▸ **Recorded information**:
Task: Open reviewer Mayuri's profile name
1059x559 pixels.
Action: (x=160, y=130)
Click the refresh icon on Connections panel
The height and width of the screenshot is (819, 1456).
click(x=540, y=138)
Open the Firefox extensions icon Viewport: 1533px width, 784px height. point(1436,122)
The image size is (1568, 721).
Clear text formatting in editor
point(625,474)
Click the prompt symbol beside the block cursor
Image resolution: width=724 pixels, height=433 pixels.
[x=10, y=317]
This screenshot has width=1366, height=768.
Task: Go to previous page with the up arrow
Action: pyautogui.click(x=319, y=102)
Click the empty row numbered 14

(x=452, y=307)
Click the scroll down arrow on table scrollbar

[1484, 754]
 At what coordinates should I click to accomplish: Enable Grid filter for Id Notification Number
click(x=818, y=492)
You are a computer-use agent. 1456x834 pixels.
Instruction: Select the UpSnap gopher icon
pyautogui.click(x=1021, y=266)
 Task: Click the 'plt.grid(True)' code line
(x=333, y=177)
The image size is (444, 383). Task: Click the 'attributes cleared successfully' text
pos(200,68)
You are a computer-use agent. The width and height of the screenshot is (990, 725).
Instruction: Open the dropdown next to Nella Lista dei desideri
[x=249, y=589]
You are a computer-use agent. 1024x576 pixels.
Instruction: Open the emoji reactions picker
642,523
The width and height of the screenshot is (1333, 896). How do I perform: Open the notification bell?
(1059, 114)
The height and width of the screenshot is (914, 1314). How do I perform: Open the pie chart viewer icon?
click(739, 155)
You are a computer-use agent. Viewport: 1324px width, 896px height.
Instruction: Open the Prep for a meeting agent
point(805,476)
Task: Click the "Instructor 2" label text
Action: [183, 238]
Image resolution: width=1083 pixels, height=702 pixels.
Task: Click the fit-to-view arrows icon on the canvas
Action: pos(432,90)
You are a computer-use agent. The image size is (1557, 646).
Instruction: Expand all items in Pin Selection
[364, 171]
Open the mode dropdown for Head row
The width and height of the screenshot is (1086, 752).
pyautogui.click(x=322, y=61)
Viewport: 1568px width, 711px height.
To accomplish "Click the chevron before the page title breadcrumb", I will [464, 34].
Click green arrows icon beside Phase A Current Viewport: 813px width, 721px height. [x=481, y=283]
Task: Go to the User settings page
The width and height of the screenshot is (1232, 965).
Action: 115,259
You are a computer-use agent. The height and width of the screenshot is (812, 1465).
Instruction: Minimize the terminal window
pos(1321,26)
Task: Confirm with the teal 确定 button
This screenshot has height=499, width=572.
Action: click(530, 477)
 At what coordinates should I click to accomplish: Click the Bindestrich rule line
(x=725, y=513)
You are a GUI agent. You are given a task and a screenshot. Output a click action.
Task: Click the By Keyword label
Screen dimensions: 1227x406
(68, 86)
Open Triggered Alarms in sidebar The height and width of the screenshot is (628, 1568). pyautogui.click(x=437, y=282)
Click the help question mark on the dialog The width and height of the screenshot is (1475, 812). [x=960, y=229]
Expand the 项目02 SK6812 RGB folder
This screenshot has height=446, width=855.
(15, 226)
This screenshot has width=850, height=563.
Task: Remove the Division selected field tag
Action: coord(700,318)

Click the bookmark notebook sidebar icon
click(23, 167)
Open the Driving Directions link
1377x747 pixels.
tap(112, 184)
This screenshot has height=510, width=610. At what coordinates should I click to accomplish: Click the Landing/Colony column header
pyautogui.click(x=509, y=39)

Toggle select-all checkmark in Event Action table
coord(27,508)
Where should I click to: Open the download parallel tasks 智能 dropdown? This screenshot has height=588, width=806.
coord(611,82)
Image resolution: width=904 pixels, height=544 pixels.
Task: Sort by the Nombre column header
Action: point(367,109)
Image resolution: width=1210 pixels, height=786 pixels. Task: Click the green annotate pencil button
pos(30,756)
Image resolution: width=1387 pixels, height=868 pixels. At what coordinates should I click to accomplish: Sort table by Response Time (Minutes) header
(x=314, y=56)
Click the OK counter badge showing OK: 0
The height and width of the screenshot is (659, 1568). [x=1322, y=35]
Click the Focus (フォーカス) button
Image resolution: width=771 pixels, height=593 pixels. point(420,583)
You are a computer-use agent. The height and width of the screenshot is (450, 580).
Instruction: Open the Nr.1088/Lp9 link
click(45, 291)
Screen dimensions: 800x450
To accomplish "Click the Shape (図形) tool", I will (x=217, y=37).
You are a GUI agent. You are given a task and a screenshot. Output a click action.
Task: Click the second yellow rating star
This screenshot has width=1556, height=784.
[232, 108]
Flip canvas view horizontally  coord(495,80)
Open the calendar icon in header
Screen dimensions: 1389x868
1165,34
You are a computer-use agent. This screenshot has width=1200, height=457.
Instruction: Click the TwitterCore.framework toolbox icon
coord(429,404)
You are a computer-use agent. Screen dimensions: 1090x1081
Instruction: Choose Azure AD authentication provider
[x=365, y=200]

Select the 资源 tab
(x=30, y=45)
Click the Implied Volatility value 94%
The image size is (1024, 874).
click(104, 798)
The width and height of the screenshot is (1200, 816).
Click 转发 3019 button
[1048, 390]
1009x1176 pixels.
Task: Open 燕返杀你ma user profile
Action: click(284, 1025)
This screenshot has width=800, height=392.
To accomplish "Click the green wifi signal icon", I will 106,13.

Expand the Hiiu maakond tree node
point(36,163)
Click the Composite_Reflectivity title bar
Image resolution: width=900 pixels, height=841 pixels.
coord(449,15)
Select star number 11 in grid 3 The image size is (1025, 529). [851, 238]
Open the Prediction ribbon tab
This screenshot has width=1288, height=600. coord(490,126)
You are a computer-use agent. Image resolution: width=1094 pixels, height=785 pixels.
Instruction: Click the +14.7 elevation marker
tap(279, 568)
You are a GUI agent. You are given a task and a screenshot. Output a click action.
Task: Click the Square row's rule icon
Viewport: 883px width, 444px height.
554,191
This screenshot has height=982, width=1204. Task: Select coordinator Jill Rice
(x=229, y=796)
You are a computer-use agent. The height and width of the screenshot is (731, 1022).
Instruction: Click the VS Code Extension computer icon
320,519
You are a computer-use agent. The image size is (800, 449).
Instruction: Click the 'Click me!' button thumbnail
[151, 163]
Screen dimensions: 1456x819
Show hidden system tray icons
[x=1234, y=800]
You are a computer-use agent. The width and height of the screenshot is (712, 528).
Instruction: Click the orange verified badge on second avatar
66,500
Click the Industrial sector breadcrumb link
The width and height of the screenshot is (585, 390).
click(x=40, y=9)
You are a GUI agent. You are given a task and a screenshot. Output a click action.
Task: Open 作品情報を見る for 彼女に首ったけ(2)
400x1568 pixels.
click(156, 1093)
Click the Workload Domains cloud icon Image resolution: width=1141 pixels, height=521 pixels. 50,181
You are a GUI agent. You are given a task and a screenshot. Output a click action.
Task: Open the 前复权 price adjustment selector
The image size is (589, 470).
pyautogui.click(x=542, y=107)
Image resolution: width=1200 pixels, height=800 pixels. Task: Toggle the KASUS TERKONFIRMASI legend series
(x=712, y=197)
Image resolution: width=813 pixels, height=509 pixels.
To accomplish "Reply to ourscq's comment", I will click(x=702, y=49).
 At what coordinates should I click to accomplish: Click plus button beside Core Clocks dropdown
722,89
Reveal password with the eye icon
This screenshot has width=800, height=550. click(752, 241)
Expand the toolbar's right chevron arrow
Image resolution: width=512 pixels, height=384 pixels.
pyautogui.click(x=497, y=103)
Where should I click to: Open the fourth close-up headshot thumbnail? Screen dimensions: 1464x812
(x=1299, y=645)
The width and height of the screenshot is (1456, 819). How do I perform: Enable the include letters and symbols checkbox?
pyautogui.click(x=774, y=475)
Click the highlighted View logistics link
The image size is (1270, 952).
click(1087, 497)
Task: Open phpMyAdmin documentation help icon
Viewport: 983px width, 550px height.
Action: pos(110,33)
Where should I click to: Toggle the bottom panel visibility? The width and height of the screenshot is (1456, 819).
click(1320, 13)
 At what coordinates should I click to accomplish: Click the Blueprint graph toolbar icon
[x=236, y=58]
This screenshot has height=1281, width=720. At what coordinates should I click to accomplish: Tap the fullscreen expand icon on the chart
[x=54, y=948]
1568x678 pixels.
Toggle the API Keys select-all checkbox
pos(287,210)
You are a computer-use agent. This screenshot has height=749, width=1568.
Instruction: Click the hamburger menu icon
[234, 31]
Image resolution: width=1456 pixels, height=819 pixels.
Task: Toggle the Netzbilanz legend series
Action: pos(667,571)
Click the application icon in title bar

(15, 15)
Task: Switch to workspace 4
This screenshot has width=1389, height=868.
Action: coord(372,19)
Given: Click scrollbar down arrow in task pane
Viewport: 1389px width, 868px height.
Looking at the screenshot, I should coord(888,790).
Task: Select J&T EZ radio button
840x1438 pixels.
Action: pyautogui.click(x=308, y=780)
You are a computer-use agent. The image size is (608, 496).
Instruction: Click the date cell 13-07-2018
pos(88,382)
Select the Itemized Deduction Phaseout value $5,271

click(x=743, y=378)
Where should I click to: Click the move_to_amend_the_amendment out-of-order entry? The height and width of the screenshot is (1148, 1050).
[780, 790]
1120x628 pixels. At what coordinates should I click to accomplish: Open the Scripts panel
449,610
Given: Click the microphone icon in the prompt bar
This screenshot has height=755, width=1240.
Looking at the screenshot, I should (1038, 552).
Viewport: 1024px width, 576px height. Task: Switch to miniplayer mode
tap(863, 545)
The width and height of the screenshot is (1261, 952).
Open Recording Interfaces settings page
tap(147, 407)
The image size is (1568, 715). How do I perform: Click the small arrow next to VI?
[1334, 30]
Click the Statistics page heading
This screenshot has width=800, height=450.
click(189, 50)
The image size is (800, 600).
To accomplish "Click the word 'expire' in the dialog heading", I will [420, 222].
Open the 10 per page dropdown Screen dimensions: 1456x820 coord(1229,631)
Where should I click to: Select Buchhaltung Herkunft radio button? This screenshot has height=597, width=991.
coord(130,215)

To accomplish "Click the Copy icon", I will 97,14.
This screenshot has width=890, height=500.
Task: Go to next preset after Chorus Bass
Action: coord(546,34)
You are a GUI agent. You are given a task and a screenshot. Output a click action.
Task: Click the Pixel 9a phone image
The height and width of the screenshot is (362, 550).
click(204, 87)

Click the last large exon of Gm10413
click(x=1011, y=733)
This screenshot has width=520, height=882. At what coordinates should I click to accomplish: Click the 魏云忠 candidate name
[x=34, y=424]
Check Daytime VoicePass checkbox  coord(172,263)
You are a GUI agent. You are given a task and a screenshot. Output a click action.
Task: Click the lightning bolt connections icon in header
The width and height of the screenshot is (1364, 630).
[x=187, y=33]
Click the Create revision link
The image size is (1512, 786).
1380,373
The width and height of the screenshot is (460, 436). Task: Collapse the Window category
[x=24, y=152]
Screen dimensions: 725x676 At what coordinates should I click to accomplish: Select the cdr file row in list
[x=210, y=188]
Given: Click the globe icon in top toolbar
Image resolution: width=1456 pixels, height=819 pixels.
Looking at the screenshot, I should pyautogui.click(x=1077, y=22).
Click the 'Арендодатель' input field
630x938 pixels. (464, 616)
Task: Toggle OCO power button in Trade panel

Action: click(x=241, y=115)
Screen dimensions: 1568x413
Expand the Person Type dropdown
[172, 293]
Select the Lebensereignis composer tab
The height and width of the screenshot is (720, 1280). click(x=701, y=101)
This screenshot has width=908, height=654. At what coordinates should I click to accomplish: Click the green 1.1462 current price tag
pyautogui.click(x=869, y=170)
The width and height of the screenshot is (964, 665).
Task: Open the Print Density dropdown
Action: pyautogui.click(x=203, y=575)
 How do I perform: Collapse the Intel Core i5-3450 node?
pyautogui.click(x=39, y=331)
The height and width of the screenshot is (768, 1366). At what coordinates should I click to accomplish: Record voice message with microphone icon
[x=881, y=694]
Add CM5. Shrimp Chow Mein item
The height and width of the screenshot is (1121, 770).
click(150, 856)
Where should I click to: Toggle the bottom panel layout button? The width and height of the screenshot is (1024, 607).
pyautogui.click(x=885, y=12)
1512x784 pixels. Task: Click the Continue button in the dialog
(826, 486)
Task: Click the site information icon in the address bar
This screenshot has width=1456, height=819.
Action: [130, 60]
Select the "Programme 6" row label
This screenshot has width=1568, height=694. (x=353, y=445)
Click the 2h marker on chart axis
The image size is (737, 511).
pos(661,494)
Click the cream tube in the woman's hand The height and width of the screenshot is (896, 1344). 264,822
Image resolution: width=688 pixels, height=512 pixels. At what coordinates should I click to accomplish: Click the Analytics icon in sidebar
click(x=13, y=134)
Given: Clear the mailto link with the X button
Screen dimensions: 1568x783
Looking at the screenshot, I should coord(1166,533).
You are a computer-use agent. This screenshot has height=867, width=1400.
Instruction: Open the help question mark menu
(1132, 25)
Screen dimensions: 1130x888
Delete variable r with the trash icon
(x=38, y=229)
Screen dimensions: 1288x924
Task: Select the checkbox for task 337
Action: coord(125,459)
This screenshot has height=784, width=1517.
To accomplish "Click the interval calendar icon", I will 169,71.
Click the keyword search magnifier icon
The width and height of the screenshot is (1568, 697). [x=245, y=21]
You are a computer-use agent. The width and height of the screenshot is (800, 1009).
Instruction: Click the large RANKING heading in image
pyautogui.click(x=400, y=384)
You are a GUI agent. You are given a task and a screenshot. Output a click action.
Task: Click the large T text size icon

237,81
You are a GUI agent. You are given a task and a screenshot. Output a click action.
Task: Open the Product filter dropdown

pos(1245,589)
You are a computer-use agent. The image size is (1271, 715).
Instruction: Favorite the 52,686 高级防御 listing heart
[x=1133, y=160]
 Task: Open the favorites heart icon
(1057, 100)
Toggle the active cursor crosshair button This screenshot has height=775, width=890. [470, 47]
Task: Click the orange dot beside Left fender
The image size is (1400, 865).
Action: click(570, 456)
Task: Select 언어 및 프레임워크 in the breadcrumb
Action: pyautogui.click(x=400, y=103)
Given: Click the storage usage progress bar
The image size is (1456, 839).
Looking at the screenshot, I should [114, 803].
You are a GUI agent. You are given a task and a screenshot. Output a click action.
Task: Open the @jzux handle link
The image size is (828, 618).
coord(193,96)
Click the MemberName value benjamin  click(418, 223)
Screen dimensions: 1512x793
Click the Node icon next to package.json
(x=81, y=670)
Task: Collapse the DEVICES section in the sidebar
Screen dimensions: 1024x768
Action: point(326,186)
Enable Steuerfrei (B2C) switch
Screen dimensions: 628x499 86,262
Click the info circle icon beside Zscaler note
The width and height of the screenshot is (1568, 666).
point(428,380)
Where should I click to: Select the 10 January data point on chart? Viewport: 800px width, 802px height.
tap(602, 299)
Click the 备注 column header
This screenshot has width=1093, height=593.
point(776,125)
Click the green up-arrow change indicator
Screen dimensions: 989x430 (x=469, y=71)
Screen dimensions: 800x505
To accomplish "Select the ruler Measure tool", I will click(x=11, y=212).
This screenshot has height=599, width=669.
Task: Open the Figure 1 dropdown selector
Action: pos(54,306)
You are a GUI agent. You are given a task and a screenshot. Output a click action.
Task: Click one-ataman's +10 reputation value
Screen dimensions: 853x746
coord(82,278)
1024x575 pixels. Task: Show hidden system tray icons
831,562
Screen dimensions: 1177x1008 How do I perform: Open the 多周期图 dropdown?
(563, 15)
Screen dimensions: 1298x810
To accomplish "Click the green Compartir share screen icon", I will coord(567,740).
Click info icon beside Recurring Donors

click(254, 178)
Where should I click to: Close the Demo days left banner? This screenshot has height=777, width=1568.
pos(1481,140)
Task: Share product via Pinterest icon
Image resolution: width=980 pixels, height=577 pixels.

▸ **What you have to do**: Extract every line from the entries above that contains the string "with". Case counts.

▸ **The solution**:
Task: Go to previous page with the up arrow
Task: Confirm with the teal 确定 button
Reveal password with the eye icon
The height and width of the screenshot is (768, 1366). At what coordinates should I click to accomplish: Record voice message with microphone icon
Given: Clear the mailto link with the X button
Delete variable r with the trash icon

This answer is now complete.